A spreading outbreak of whooping cough has prompted Fraser Health to extend its vaccination campaign across the region.
More than 150 people are believed to have contracted pertussis, a highly contagious bacterial infection that causes adults to cough for months but can be deadly to babies.
Medical health officer Dr. Elizabeth Brodkin said efforts to combat the illness had focused on Chilliwack and Hope – where the outbreak began – but said the vaccine is now being made available to doctors and pharmacists across the region.
“More and more we are seeing cases outside of Fraser East,” she said.
Whooping cough cases are appearing in Burnaby, New Westminster, Langley and Maple Ridge, Brodkin said.

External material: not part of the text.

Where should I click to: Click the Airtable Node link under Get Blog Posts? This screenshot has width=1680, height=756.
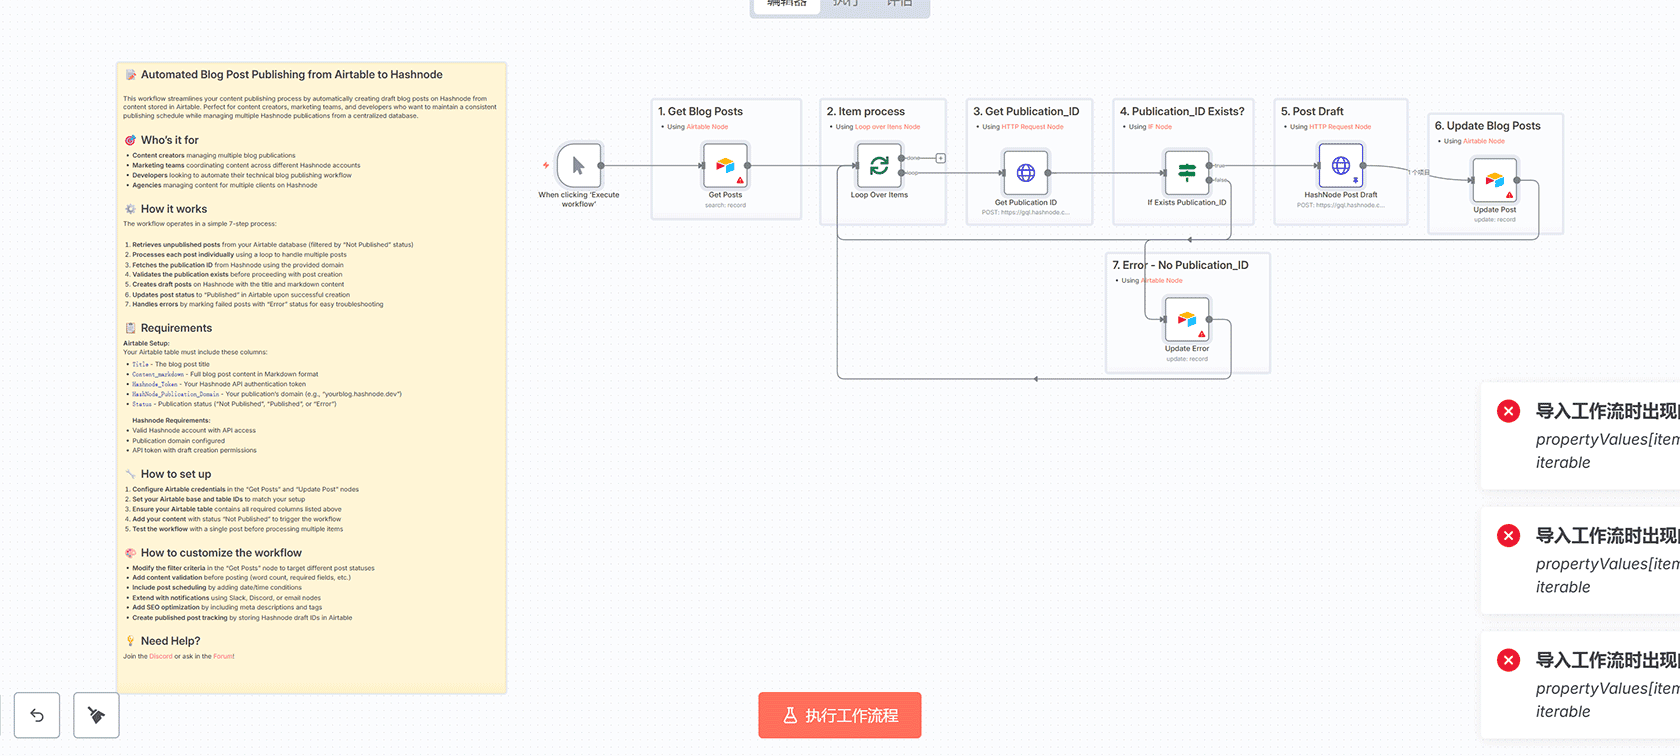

“We didn’t want to wait until we were seeing huge numbers of cases and a very aggressive spread,” she added. “We saw enough cases we became concerned and decided it was time to act.”
Adults and youth in contact with young children who have not had the pertussis vaccine in the last five years are urged to get vaccinated.

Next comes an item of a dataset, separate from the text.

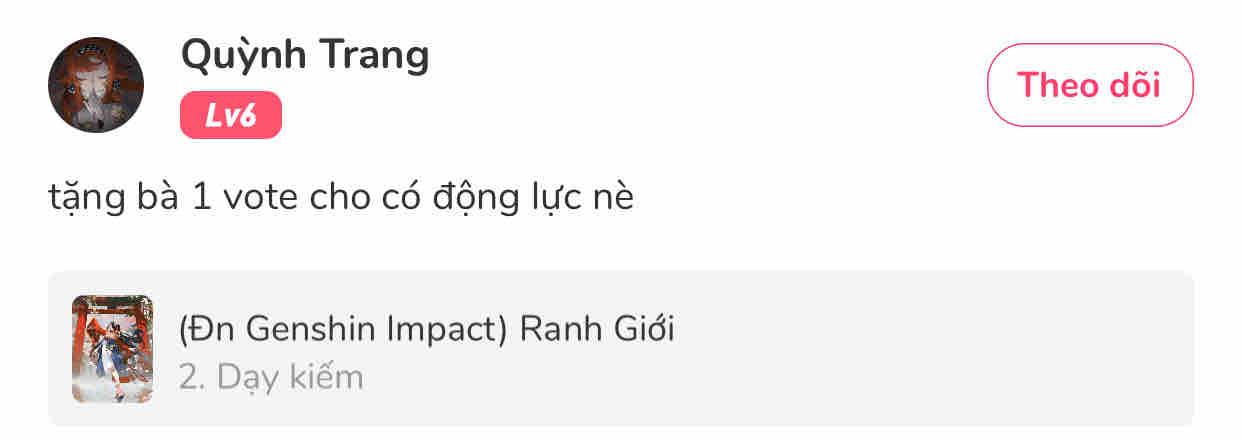Open the story title (Đn Genshin Impact) Ranh Giới
The height and width of the screenshot is (440, 1242).
point(426,329)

The goal is to immunize adults – for whom pertussis is more of an irritant – so they don’t act as carriers infecting infants, who are most at risk and are hospitalized in more than half of cases.

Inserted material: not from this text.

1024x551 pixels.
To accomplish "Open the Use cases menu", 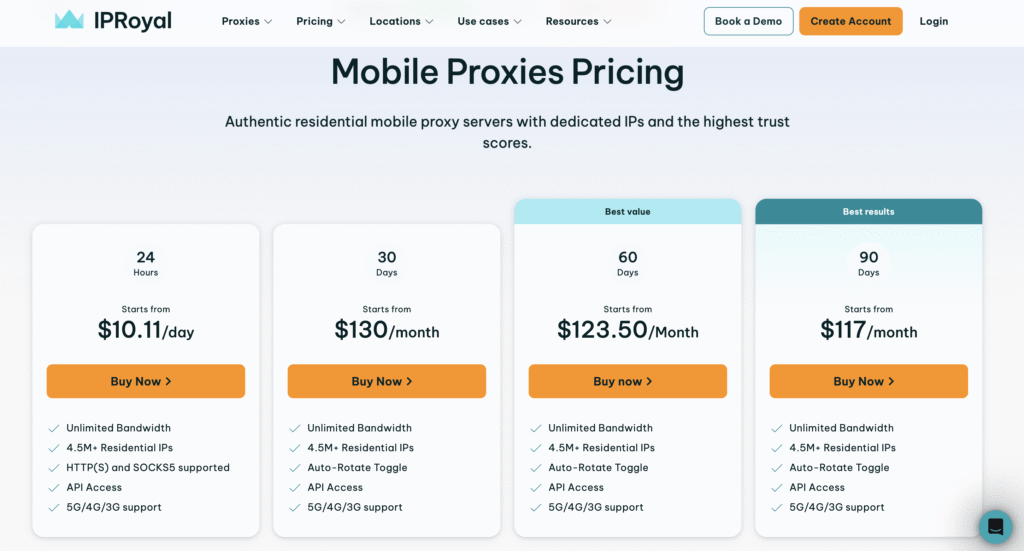I will click(x=490, y=21).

Three children have already been hospitalized due to the outbreak, including one two-week-old baby that ended up in intensive care for five weeks. All three have recovered.
“It’s a nasty infection and even deadly in young infants,” Brodkin said.
Three-quarters of infants infected get it from parents or close family members.
California had a huge outbreak in 2009 that claimed the lives of 10 children, five more died in Saskatchewan in 2010 and two more children died last year just across the border in Washington State, where authorities are still battling an outbreak.
The vaccine lasts only about five years so many people who got it in the past are no longer protected.
Early symptoms of pertussis are similar to a cold, but often worsening to severe coughing that sounds like a whoop or crowing sound as the patient breathes in. Symptoms develop seven to 14 days after infection.